[Records shown Boundary: Start]

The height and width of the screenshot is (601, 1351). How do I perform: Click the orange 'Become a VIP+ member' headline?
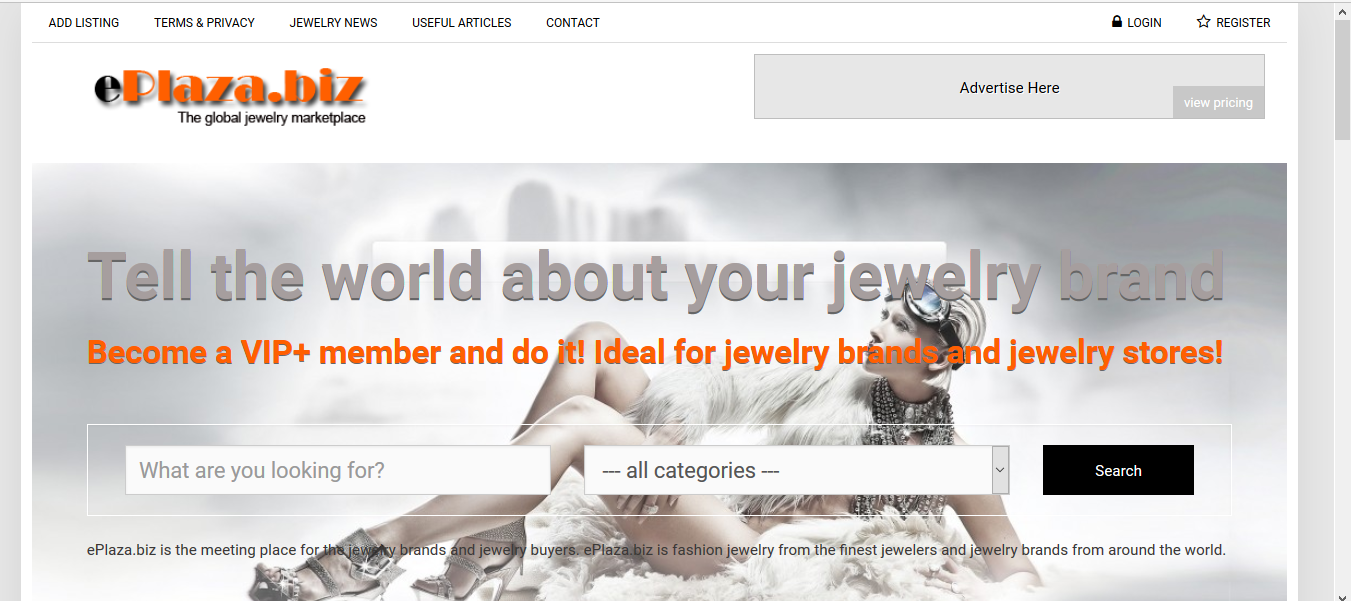coord(655,353)
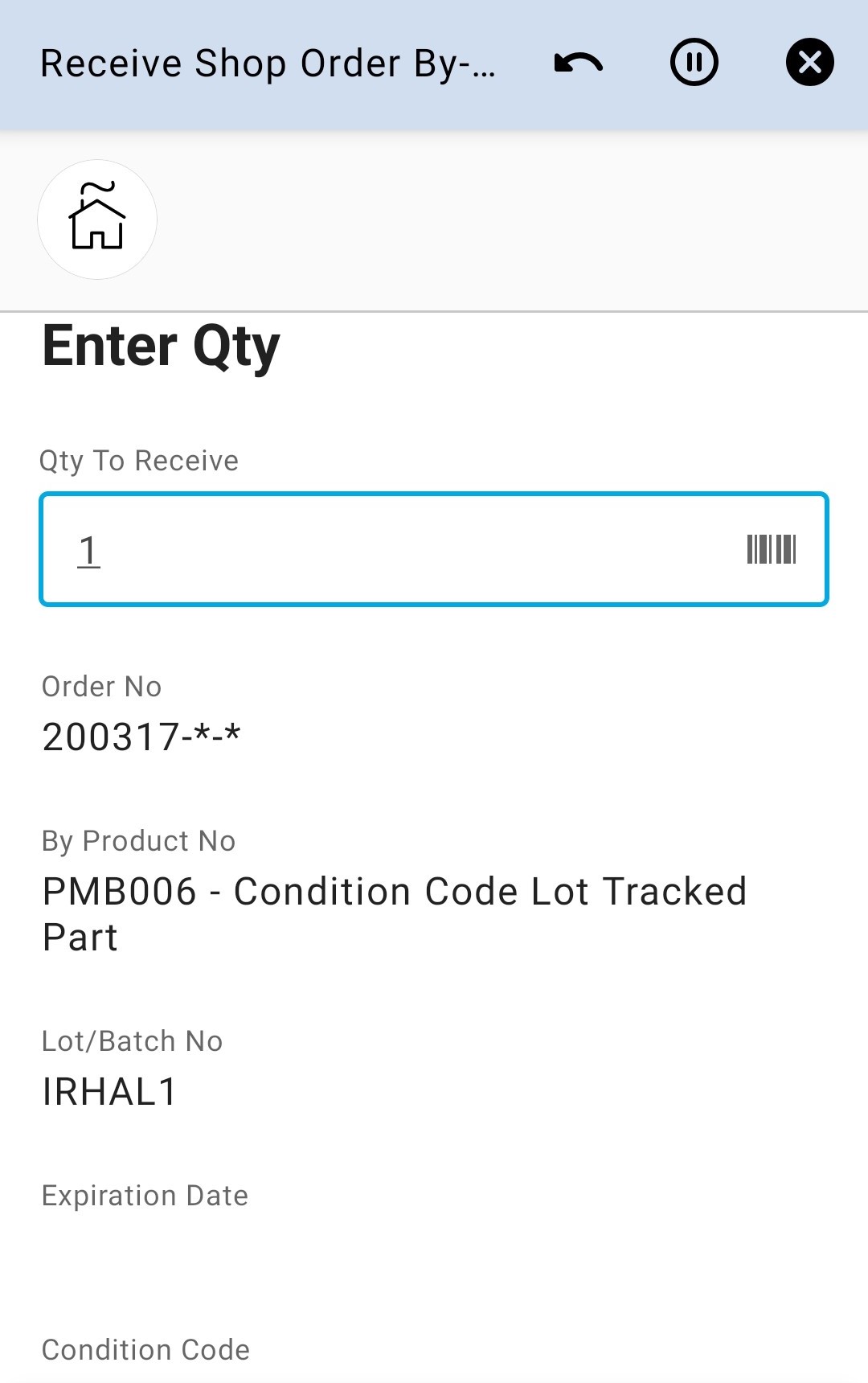The height and width of the screenshot is (1383, 868).
Task: Go to the home screen icon
Action: [97, 220]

[Records shown Boundary: End]

* **What is needed**
Without the pictures, return the records above exactly as given.

* **Task solution**
The height and width of the screenshot is (601, 1351). How do I perform: Click the orange 'Become a VIP+ member' headline?
coord(655,353)
The height and width of the screenshot is (1383, 868).
Task: Go to the home screen icon
Action: [97, 220]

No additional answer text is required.